Vous connaissez la Sécurité Sociale de la santé ?
Depuis quelques années, de nombreux acteurs œuvrent à travers la France pour que nos élus s’attaquent enfin sérieusement au droit fondamental à l’alimentation.
L’idée est de mettre en place en France une Sécurité Sociale de l’Alimentation (SSA) s’inspirant largement des principes qui étaient ceux de la Sécu lorsqu’elle fut créée à la sortie de la guerre en 1945 : un financement basé sur un système de cotisations, permettant de garantir un accès universel et inconditionnel, à toutes et à tous, riches comme pauvres, français comme étrangers, à des produits alimentaires conventionnés, sélectionnés selon un processus démocratique. L’alimentation est le premier des médicaments !
La SSA permettrait d’en finir une fois pour toute avec la précarité alimentaire. Le conventionnement des produits éligibles traiterait vraisemblablement aussi les enjeux de transition écologique pour notre agriculture et nos industries agroalimentaires car il flécherait, grâce à l’intelligence collective d’un processus démocratique, les dépenses alimentaires en priorité vers les produits bio, locaux, paysans, bruts ou peu transformés etc.
Le principe ?
Chaque personne, y compris les enfants, résidant sur le territoire français disposerait d’une carte SSA, l’équivalent de la carte Vitale de la Santé, sur laquelle il ou elle disposerait de 150€ de crédit mensuel à dépenser pour son alimentation sur les produits conventionnés de son choix.
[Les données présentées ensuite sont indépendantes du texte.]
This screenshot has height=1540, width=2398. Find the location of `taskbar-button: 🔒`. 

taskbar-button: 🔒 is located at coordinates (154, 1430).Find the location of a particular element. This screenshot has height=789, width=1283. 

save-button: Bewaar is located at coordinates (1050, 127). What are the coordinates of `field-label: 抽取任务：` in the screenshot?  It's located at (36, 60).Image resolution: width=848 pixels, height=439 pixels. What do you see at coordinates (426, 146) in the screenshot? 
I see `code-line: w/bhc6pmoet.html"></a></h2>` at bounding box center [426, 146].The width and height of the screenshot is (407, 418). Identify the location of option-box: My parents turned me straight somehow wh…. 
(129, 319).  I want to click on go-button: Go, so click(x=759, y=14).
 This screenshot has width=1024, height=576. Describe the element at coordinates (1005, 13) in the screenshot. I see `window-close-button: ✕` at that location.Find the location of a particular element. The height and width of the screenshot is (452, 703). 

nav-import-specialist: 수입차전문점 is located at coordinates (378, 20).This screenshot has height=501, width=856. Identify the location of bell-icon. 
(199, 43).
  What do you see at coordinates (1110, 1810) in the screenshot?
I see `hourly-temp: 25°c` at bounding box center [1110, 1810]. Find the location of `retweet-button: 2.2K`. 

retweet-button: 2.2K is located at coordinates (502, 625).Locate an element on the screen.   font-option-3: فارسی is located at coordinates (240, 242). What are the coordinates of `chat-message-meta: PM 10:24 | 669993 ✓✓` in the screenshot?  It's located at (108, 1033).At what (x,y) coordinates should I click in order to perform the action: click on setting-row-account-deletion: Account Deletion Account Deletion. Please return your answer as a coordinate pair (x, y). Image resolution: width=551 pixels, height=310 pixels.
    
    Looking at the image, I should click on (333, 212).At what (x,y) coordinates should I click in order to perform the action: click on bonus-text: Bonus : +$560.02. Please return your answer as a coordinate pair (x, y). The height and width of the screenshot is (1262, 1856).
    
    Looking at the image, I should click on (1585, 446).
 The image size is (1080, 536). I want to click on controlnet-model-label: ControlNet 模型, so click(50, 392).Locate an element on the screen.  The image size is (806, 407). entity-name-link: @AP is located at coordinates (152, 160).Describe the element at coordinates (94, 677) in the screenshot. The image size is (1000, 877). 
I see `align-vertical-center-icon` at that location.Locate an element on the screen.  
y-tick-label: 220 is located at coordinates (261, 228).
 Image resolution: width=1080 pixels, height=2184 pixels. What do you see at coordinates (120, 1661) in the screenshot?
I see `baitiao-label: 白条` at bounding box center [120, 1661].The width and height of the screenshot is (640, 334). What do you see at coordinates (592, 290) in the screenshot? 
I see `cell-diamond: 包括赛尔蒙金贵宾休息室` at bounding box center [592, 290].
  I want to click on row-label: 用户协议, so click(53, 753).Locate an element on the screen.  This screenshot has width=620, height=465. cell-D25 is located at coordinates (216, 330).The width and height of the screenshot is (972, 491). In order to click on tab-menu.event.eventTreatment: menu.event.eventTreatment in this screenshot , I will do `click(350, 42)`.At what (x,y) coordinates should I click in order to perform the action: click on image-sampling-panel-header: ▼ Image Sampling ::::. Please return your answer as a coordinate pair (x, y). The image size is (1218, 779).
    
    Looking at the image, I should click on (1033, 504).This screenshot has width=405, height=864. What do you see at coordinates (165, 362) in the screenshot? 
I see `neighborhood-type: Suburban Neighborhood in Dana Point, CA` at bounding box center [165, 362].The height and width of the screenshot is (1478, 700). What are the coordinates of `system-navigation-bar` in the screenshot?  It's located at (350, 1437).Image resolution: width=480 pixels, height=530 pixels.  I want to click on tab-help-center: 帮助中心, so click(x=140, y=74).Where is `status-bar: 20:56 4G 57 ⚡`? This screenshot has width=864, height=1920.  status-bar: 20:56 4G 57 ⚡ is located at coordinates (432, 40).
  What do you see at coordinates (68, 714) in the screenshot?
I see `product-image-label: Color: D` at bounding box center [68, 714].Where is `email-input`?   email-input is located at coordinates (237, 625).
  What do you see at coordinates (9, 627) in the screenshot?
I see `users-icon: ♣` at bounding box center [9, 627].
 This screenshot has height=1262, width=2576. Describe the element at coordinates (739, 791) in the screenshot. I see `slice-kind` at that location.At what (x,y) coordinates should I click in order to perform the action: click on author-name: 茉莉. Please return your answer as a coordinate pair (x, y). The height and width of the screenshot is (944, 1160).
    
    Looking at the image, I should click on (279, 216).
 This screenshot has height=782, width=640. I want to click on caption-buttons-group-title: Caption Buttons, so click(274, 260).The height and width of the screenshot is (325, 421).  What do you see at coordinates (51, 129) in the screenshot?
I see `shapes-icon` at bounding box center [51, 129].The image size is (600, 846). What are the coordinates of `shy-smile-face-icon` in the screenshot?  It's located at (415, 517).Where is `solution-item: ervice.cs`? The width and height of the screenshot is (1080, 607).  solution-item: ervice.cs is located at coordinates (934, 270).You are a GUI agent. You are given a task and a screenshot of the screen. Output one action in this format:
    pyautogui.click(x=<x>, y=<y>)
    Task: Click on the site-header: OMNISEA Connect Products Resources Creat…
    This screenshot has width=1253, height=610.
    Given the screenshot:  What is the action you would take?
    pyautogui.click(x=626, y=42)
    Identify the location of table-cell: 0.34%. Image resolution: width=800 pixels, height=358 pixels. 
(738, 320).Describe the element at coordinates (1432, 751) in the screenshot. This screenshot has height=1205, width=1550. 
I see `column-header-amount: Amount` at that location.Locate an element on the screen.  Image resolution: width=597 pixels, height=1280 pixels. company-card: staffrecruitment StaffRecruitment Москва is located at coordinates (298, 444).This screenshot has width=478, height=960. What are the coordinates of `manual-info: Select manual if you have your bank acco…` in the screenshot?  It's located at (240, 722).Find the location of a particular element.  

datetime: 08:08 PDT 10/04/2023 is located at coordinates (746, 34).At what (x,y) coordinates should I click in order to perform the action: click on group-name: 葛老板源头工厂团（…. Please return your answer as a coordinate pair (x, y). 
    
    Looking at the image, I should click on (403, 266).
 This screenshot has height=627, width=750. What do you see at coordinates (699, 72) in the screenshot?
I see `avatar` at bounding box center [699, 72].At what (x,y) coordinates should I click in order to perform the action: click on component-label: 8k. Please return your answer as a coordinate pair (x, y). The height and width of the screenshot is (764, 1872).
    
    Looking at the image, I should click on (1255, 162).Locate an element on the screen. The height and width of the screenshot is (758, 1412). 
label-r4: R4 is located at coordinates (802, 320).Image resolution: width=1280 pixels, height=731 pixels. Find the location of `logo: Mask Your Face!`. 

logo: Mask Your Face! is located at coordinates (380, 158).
Pour en savoir plus, nous vous invitons à lire la BD très ludique « encore des patates », disponible gratuitement ici.
Qu’envisageons-nous de faire exactement à La COOP ?
La COOP souhaite apporter sa pierre à ce fabuleux édifice en construction. L’histoire nous montre que c’est en multipliant les initiatives, en testant les systèmes, en faisant connaître leurs portées sociales et écologiques révolutionnaires – comme l’était la Sécu en 1945 – que nos élus s’empareront de ces sujets et qu’une mise en œuvre à l’échelle nationale pourra être envisagée.
A La COOP, via un financement socialisé entre le magasin, ses clients, les bénéficiaires et une poignée de partenaires, une cagnotte de 150 € sera créditée le 1er de chaque mois sur les comptes clients de 25 familles guyancourtoises bénéficiaires.
Chaque bénéficiaire pourra profiter de sa cagnotte sur l’ensemble des produits vendus à La COOP Villaroise et ce sans aucune forme de stigmatisation en magasin : il ou elle passera en caisse et réglera ses courses comme n’importe quel client, en utilisant notre système informatisé d’acompte sur lequel sera crédité sa cagnotte mensuelle.
Les 25 bénéficiaires seront sélectionnés selon des modalités qui restent à définir, mais nous nous rapprocherons du CCAS de Guyancourt, de Bouche & Cœur et de l’UVSQ pour cela.
Budget et financement
Le budget annuel requis s’élève à 45 000 € pour 25 bénéficiaires recevant chaque mois 150 € TTC.
Pour financer ce budget, nous prévoyons :
- De reverser la marge réalisées sur ces ventes (11 000€). Nous ne souhaitons évidemment pas gagner d’argent sur ce projet. La TVA (3 000€) est considérée comme neutre pour nous.
- De flécher sur cette expérimentation une partie du budget que nous réservons désormais chaque année au financement de projets « politiques » (6 000€)
- De faire participer 2 à 3 marques bio « amies », sensibles à ces enjeux (3 000€)
- Enfin, pour respecter le côté universel de la participation au financement, les bénéficiaires eux-mêmes participeront (15€/mois/personne, soit 4 500€, cela reste en réflexion à ce stade) ainsi que l’ensemble de nos clients et des salarié·es de La COOP (17 500€).